Question

So apparently it seems that ruby is a pass-by reference language:

$ irb --simple-prompt 
>> @foo=1
=> 1
>> @bar=2
=> 2
>> @foo.object_id
=> 3
>> @bar.object_id
=> 5
>> [@foo,@bar].each {|e| puts e.object_id }
3
5
=> [1, 2]

I.e., both the constructed array and the block seem to deal with references to the original class instance variable objects.

However, these references seem to create copies as soon as I try to write into them:

>> [@foo,@bar].each {|e| puts e+=1 }
2
3
=> [1, 2]
>> @foo
=> 1
>> @bar
=> 2
>> [@foo,@bar].map! {|e| e+1 }
=> [2, 3]
>> @foo
=> 1
>> @bar
=> 2

I had a handful of class instance variable objects that I needed to transform via a function so I thought I'd save keystrokes by making use of the pass-by-reference thing and do something like:

[@var1, @var2, @var3].map! {|v| my_function(v) }

but it doesn't seem to work due to this copy-on-write thing that seems to be going on.

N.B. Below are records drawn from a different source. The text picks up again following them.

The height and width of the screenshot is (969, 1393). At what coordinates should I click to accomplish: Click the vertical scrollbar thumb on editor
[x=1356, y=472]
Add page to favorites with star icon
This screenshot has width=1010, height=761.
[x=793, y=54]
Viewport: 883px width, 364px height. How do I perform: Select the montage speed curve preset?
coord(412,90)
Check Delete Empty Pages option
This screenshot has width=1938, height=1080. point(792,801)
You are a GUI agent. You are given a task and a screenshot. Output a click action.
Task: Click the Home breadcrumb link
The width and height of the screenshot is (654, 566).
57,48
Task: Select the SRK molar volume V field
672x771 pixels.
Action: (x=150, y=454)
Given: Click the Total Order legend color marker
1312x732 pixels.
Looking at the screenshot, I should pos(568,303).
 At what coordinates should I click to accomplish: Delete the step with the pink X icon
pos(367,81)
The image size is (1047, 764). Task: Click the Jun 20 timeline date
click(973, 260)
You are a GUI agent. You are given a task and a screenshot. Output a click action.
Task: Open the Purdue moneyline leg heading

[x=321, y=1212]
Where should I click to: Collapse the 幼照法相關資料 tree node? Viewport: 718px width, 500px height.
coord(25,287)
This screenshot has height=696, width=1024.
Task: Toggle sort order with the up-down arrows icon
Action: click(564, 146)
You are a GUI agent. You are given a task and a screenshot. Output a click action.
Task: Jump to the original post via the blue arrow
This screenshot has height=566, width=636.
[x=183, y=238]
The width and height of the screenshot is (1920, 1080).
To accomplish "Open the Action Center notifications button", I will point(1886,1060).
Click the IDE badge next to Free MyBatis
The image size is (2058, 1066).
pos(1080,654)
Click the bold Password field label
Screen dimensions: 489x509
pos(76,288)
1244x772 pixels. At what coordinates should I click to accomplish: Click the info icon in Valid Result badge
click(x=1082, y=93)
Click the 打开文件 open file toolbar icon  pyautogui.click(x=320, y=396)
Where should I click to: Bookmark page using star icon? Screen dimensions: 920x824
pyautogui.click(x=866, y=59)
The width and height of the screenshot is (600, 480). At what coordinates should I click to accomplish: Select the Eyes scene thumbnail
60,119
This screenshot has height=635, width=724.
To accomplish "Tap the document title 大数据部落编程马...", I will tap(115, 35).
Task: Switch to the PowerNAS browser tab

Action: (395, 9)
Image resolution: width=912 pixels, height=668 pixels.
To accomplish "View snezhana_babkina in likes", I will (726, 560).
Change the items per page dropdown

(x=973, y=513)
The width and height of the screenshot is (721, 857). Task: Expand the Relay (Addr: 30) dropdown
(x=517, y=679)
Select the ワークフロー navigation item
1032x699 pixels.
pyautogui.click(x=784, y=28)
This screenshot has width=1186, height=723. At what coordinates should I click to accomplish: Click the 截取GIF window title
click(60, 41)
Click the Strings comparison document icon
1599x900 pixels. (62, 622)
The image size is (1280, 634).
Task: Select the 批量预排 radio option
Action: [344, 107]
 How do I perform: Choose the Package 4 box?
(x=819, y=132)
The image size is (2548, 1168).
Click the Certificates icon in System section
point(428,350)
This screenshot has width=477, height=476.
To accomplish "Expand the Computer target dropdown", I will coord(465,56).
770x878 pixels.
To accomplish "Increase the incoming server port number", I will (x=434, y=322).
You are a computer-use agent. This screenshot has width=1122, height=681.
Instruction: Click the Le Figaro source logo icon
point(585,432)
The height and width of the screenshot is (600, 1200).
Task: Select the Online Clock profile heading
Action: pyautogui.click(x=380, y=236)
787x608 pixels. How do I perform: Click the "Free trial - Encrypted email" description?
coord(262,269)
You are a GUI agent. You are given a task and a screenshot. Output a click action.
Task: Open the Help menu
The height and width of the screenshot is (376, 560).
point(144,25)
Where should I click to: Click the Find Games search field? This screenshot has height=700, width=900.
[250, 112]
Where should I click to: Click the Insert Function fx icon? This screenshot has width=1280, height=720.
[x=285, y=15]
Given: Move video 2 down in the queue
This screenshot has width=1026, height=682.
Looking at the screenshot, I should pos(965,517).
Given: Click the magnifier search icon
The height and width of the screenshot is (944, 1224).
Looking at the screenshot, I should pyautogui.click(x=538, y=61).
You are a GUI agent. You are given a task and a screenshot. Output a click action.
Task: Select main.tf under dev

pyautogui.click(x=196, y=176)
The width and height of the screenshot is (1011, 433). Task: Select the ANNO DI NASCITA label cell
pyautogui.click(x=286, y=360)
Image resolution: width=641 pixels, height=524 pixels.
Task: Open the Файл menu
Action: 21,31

Is there a way to turn it off? How would you accomplish my while keeping the code both DRY and efficient at the same time?

Was it helpful?

Solution 2

Is this what you are looking for ?

@foo = 1
@bar = 2
instance_variables.each do |var| 
  instance_variable_set(var,instance_variable_get(var)+1)
end
@foo # => 2
@bar # => 3

OTHER TIPS

Ruby is pass-by-value, always. But in some cases this value is a pointer (which, I guess, some consider pass-by-reference).

Edit:

Building on Arup's answer, here's a version that processes only some ivars.

[:@foo, :@bar].each do |var| 
  instance_variable_set(var, myfunction(instance_variable_get(var)))
end

Ruby is pass-by-value only. There is no pass-by-reference in Ruby. Every value in Ruby is a reference (a pointer to an object). So @foo is a pointer to an object, @bar is a pointer to an object, @foo.object_id is a pointer to an object, etc. "Objects" are not values in Ruby. All values in Ruby are passed or assigned by value.

In the first piece of code, you are accessing methods of the object pointed to by each reference. If you pass or assign the reference, you will have a new copy of the reference, but of course it points to the same object as the original reference.

In the second piece of code, you are assigning to the local copy of the reference to make it point to something else. This of course does not change what object the reference in the original scope pointed to.